What Ending Corporal Punishment Means for Society

50 million US children experience corporal punishment. The use of corporal punishment has effects not only on the individual but to the entire society. In For Your Own Good: Hidden cruelty in child-rearing and the roots of violence (1984), Alice Miller states:  “People whose integrity has not been damaged in childhood, who were protected, respected, and treated with honesty by their parents, will be--both in their youth and in adulthood--intelligent, responsive, empathic, and highly sensitive.  They will take pleasure in life and will not feel any need to kill or even hurt others or themselves.  They will use their power to defend themselves, not to attack others.  They will not be able to do otherwise than respect and protect those weaker than themselves, including their children, because this is what they have learned from their own experience, and because it is knowledge (and not the experience of cruelty) that has been stored up inside them from the beginning.  It will be inconceivable to such people that earlier generations had to build up a gigantic war industry in order to feel comfortable and safe in this world.  Since it will not be their unconscious drive in life to ward off intimidation experienced at a very early age, they will be able to deal with attempts at intimidation in their adult life more rationally and more creatively.”     

Spanking children has been shown to lower the IQ’s of children.
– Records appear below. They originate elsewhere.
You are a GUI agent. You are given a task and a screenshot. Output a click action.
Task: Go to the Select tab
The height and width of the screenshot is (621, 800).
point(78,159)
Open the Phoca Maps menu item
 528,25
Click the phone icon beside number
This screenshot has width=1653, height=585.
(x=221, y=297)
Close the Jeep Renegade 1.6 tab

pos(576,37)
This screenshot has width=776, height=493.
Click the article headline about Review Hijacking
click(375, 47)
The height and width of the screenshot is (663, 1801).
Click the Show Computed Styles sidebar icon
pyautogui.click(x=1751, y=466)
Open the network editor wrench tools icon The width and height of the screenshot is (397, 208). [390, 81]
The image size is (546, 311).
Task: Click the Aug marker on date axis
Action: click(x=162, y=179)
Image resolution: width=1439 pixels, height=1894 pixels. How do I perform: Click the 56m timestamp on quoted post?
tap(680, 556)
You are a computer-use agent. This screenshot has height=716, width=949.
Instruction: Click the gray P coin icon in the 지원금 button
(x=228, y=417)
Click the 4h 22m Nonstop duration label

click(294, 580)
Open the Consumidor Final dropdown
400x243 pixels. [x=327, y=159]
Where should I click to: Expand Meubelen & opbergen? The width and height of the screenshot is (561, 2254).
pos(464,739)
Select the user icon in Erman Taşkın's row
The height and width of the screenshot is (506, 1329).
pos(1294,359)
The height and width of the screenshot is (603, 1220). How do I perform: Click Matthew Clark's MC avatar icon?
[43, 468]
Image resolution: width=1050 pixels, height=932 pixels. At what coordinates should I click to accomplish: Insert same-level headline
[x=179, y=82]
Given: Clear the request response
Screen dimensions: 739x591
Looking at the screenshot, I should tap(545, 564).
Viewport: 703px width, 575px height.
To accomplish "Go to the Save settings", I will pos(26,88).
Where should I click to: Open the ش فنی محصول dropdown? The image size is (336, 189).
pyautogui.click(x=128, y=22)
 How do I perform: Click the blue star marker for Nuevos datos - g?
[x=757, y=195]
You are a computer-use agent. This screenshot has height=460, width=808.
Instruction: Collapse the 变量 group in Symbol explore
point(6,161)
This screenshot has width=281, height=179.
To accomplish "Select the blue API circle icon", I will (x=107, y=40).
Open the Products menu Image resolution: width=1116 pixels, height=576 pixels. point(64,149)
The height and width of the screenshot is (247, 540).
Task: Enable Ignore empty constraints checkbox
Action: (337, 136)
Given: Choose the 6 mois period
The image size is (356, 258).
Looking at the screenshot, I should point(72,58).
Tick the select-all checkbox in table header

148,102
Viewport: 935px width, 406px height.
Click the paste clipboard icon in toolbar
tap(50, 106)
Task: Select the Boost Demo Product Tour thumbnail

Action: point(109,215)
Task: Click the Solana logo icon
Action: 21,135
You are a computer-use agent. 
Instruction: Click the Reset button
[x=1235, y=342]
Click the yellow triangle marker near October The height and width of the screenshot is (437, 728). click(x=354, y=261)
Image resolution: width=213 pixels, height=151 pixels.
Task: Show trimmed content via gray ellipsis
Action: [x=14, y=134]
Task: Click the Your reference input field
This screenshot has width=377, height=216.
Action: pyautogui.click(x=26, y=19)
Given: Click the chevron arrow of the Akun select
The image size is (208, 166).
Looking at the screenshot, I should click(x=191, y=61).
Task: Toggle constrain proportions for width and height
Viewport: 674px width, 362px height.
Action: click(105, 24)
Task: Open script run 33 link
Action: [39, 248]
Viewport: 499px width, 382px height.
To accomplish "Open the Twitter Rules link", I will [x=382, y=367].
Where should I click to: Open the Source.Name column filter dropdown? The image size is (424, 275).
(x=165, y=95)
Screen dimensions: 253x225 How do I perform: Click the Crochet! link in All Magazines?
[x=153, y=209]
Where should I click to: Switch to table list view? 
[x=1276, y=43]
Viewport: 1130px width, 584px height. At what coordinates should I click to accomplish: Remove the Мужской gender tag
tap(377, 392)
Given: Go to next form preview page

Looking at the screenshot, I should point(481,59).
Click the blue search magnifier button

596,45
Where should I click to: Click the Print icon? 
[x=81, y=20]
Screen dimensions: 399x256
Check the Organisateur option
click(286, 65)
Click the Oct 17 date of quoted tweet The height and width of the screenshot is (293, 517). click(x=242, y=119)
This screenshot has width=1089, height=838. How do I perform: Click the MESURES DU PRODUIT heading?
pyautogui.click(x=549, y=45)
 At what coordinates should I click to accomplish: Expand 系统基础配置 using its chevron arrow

Worldwide corporal punishment has been decreasing and studies have seen an increase in IQ tests. Who knows how many future scientists who could have cured cancer were lost to childhood spankings. By spanking children we are damaging the future of mankind without even knowing it. If we end corporal punishment, Straus predicts that we will likely see a reduction in juvenile violence, wife-beating, masochistic sex, and increase in the probability of completing higher education.  Straus also predicts that there will be huge monetary savings in public and private cost for dealing with mental health problems, school problems, marital and family problems, and crime.